Jack McDowall

Biographical details
- Born: June 26, 1905 Micanopy, Florida, U.S.
- Died: May 25, 1969 (aged 63) Winter Park, Florida, U.S.

Playing career

Football
- 1925–1927: NC State
- Positions: Halfback, quarterback, end

Coaching career (HC unless noted)

Football
- 1929–1948: Rollins

Administrative career (AD unless noted)
- 1929–1957: Rollins

Accomplishments and honors

Championships
- 1 SIAA (1940)

Awards
- All-Southern (1927) SoCon high jump record 1925-1931 NC State Athletic Hall of Fame 2× Norris Cup recipient (1925, 1926)
- College Football Hall of Fame Inducted in 1975 (profile)

= Jack McDowall =

American footballer and coach (1905–1969)

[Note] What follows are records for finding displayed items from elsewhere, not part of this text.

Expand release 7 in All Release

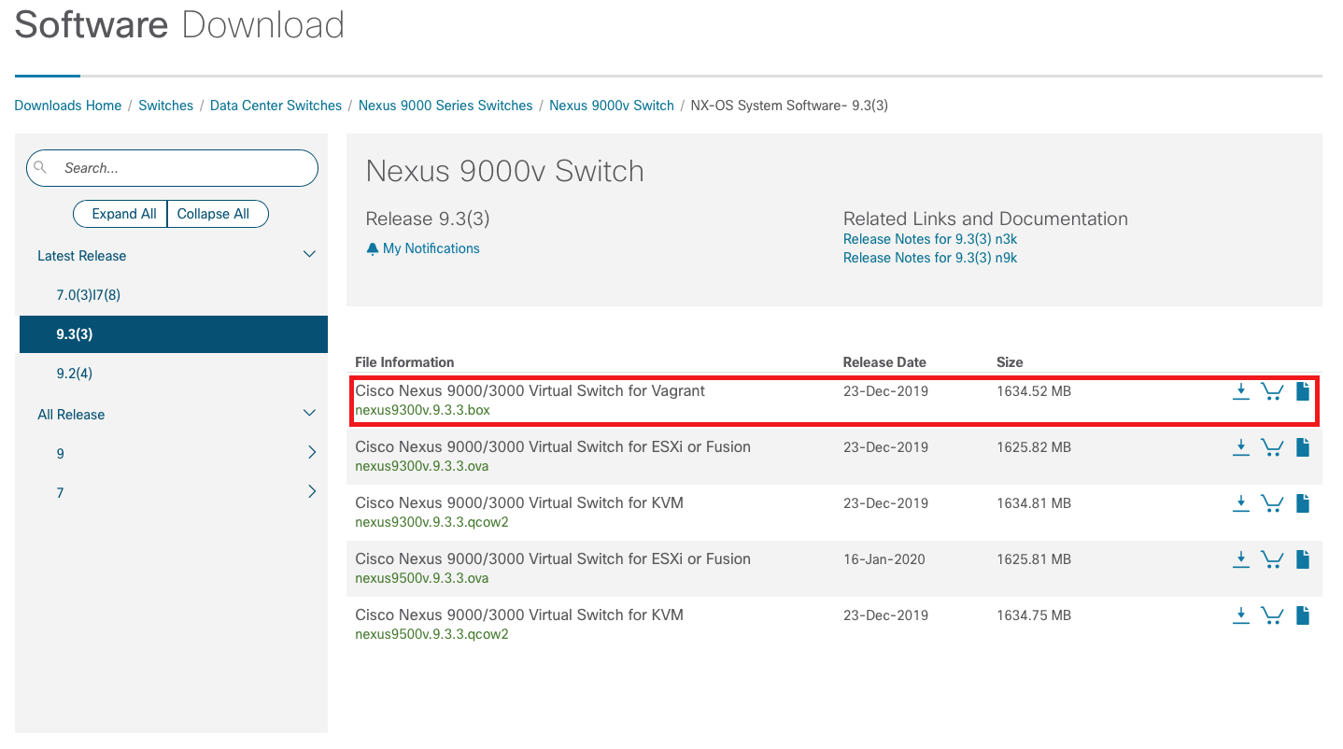click(312, 492)
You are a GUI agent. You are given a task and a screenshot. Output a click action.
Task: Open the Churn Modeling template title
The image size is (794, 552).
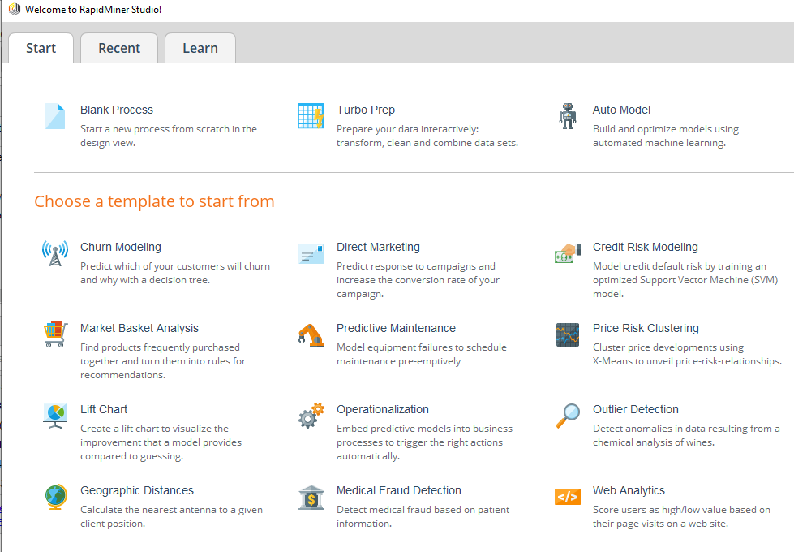coord(121,247)

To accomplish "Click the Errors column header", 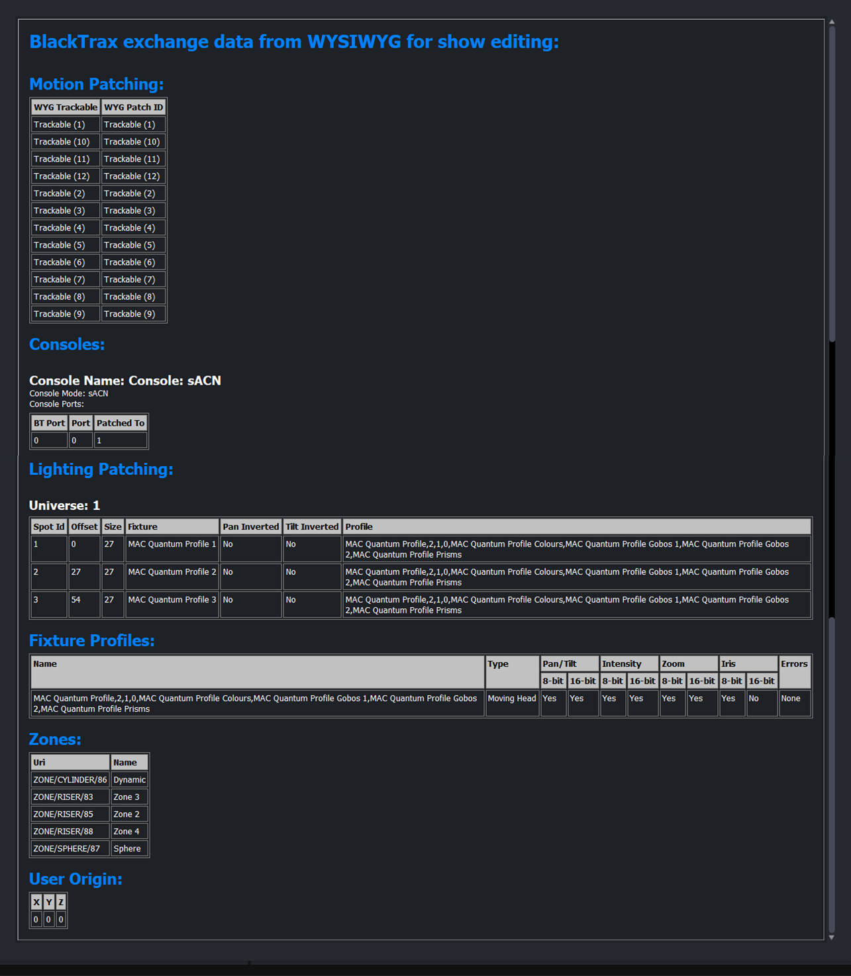I will click(x=794, y=664).
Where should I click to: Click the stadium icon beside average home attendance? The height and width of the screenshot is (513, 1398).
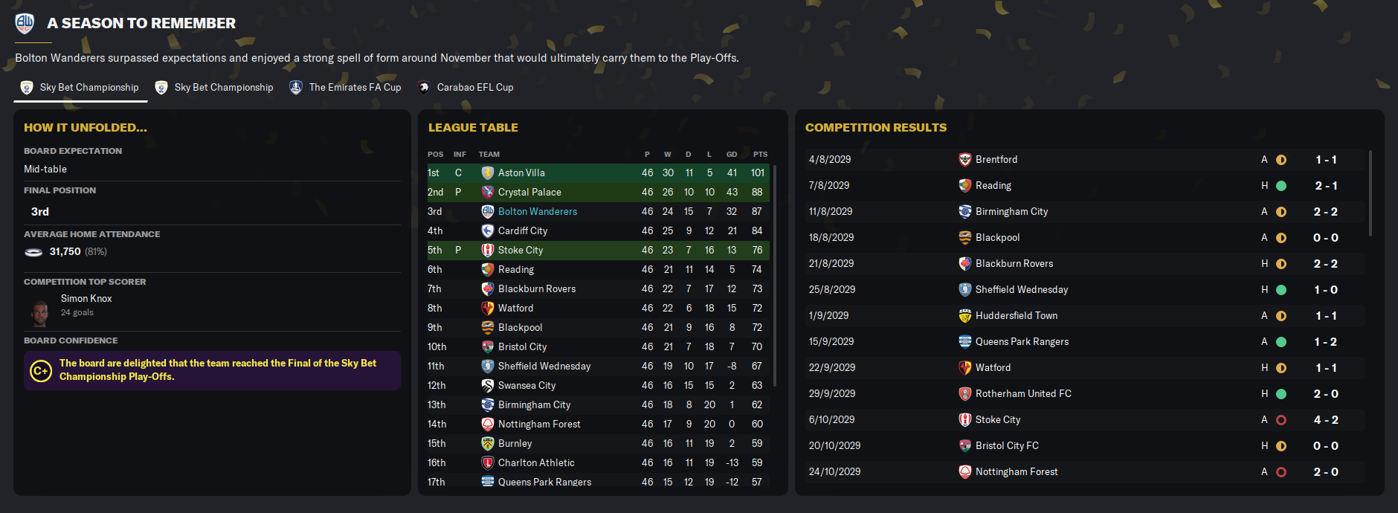[x=33, y=252]
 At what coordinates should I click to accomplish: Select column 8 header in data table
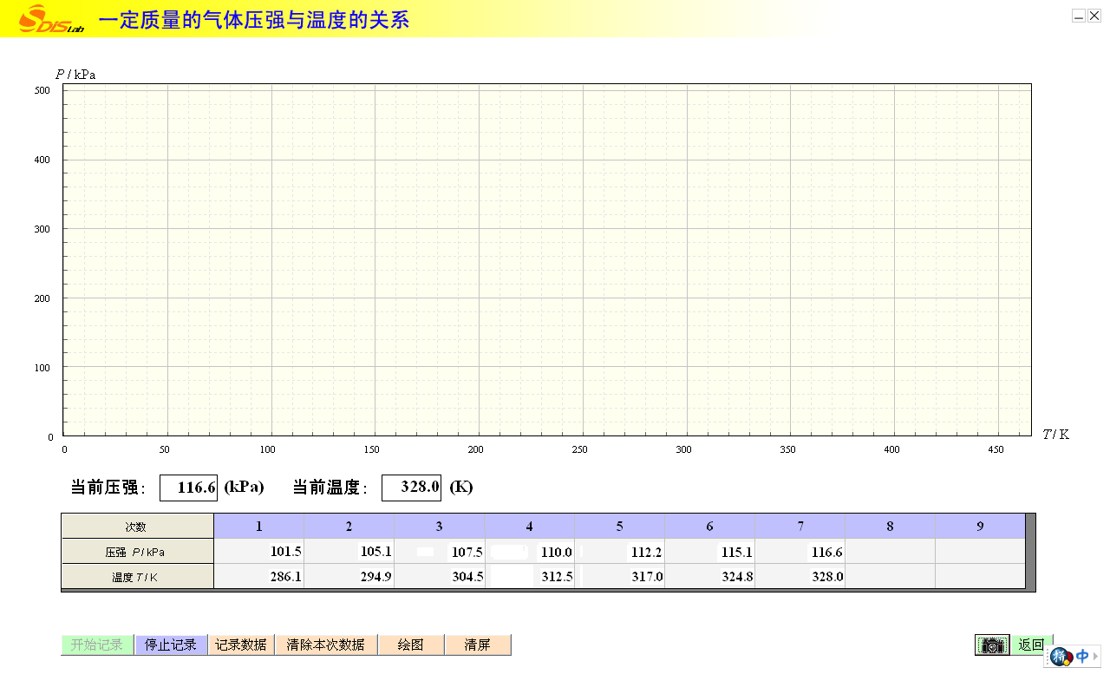pos(890,526)
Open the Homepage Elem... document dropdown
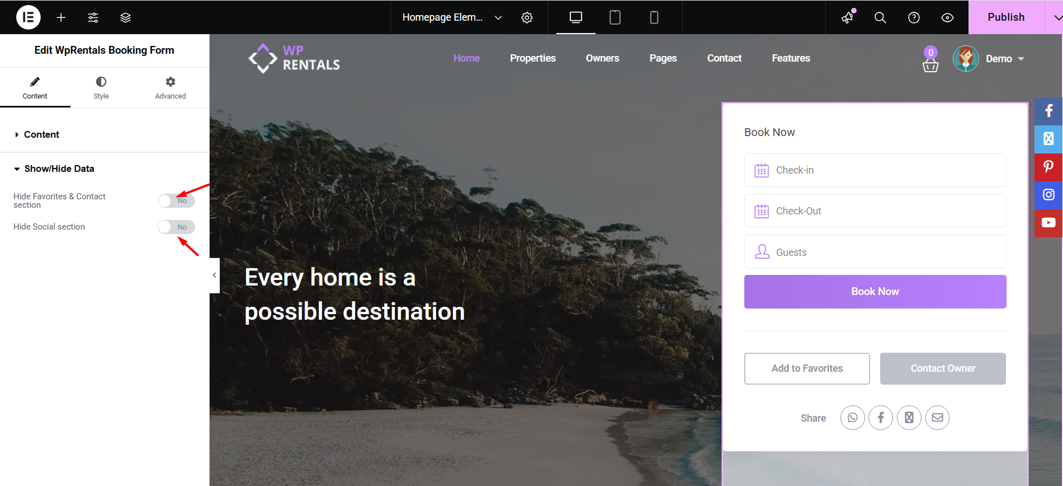1063x486 pixels. click(452, 17)
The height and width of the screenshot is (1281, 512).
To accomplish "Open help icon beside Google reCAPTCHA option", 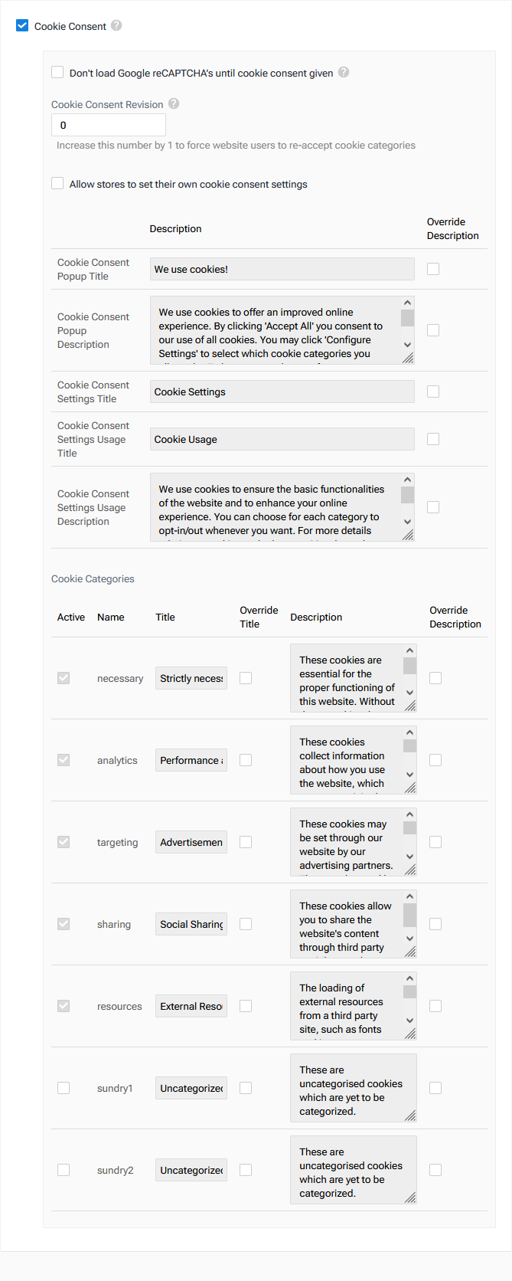I will (343, 73).
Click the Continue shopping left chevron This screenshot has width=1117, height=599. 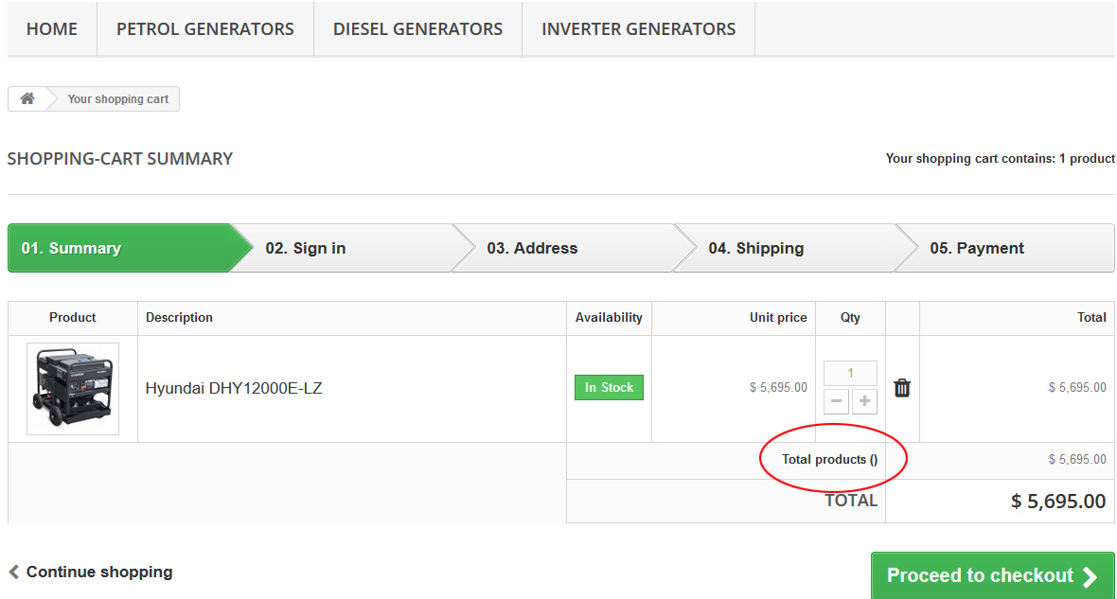point(13,572)
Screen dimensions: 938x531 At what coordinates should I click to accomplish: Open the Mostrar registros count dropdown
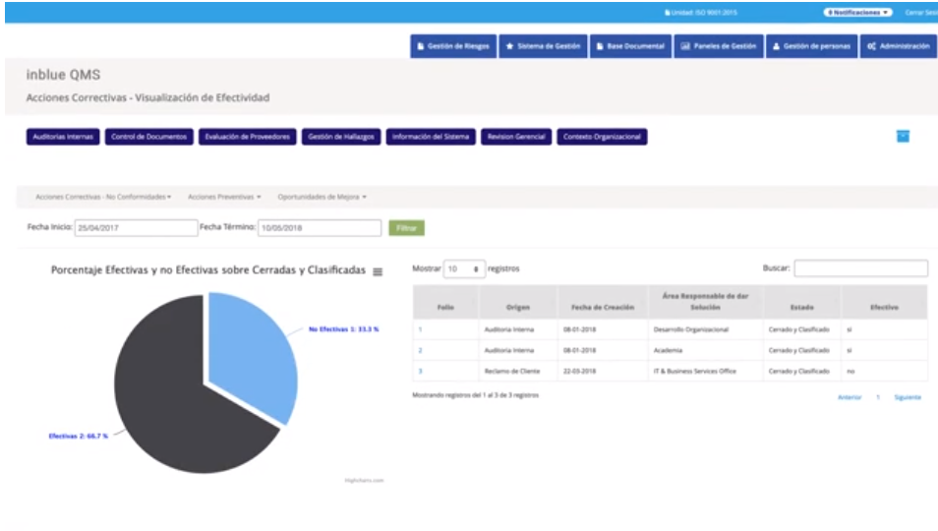(464, 268)
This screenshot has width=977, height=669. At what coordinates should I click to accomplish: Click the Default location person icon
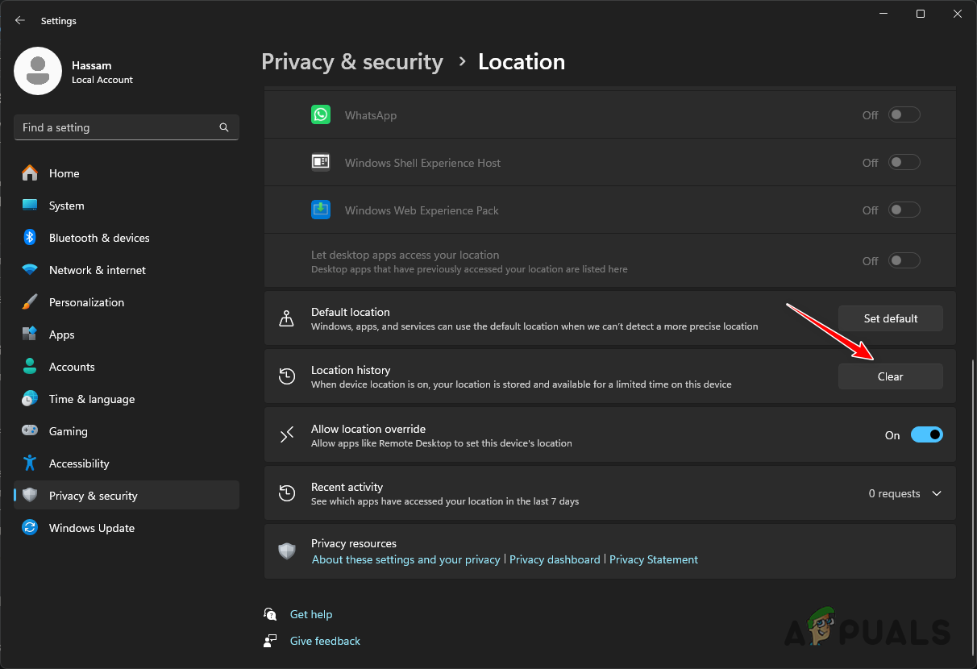coord(287,318)
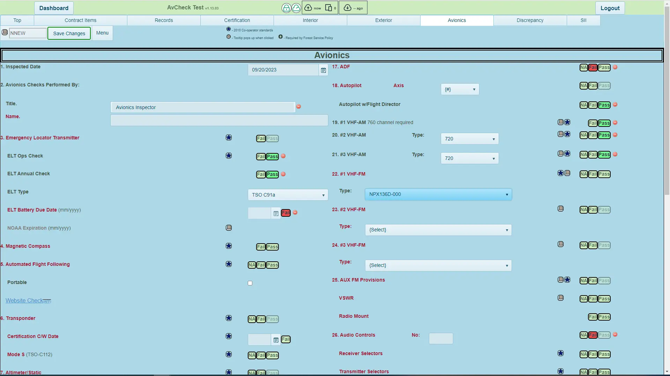Click the red remove icon beside ELT Ops Check

pos(283,156)
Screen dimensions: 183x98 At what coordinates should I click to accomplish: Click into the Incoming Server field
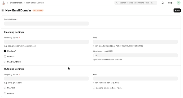click(46, 42)
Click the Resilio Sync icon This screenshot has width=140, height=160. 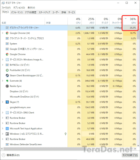pyautogui.click(x=7, y=86)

John Witherspoon McDowall (June 26, 1905 – May 25, 1969), known as "Spindle Legs", was an American football, baseball, basketball player and track athlete at North Carolina State University. McDowall was recognized as an All-Southern football player in 1927. He was elected to the College Football Hall of Fame in 1975, becoming the first player from NC State to be inducted. In 2014, he was inducted into the NC State Athletic Hall of Fame.

==Early years==
McDowall was born on June 26, 1905, in Micanopy, Florida to J. W. McDowall and M. D. Younglove. Jack played high school ball in Gainesville, Florida under Rex Farrior. In 1922 he led the Gainesville High team to an undefeated season and the Florida High School State Championship. After having starred at Gainesville, he was deemed too small to ever get a scholarship to the University of Florida even though he was some 6 feet 1 inch tall. At a Gainesville pool hall J. B. "Shorty" Lawrence, a Floridian coaching in North Carolina, offered him the chance to play at Rockingham for $25 a week. He led the Rockingham team to a 6–1–1 season, losing only to New Bern in the second round of the state championship playoffs. This led to his chance to play for NC State.

===NC State===
McDowall won 11 letters at NC State. He was named the top athlete in the first half-century of NC State athletics. McDowall is the only man to twice win the Norris Cup, and once held the North Carolina state record in the high jump.

====Football====
He is best known as North Carolina State's first All-Southern running back, and its first inductee to the College Football Hall of Fame.

=====1925=====
He once ran for an 80-yard touchdown against Richmond.

=====1927=====
He led the Wolfpack to a 9-1 mark and a Southern Conference championship in 1927 under coach Gus Tebell. McDowall threw for 14 of the Wolfpack's 31 touchdowns. In the 12–6 win in Tampa over his hometown Florida Gators, he ran 75 yards for a touchdown after intercepting the ball off a Gator's hands. The season closed with a convincing defeat of Michigan State. He was selected to play on an All-Southern team which beat an All-Pacific Coast team on Christmas Day in Los Angeles. Georgia Tech coach Bill Alexander said of McDowall, "I have talked with a number of persons who know football well and that have seen McDowall play. They all say he is a wonder at running and passing. We expect much of him when we go to the Pacific Coast for the Christmas charity game."

====Basketball====

=====1927–28=====
He was also captain of the basketball team in 1928.

==Coaching career==
He later coached at Asheville High School, and was athletic director of Rollins College in his native state of Florida for 29 years.

==Politics==
In 1952, he successfully ran as a Democrat for Orange County commissioner on a platform consisting of pro-business administration, better roads, country beautification, the Sports Fishermen's Program, and conservation. Re-elected in 1956, McDowall held the position until 1960.

==Personal==
McDowall completed a master's degree in psychology at Duke University.

One description of Jack goes as follows: "He wears spectacles, is wiry of build and has been described as looking more like a minister than a football player."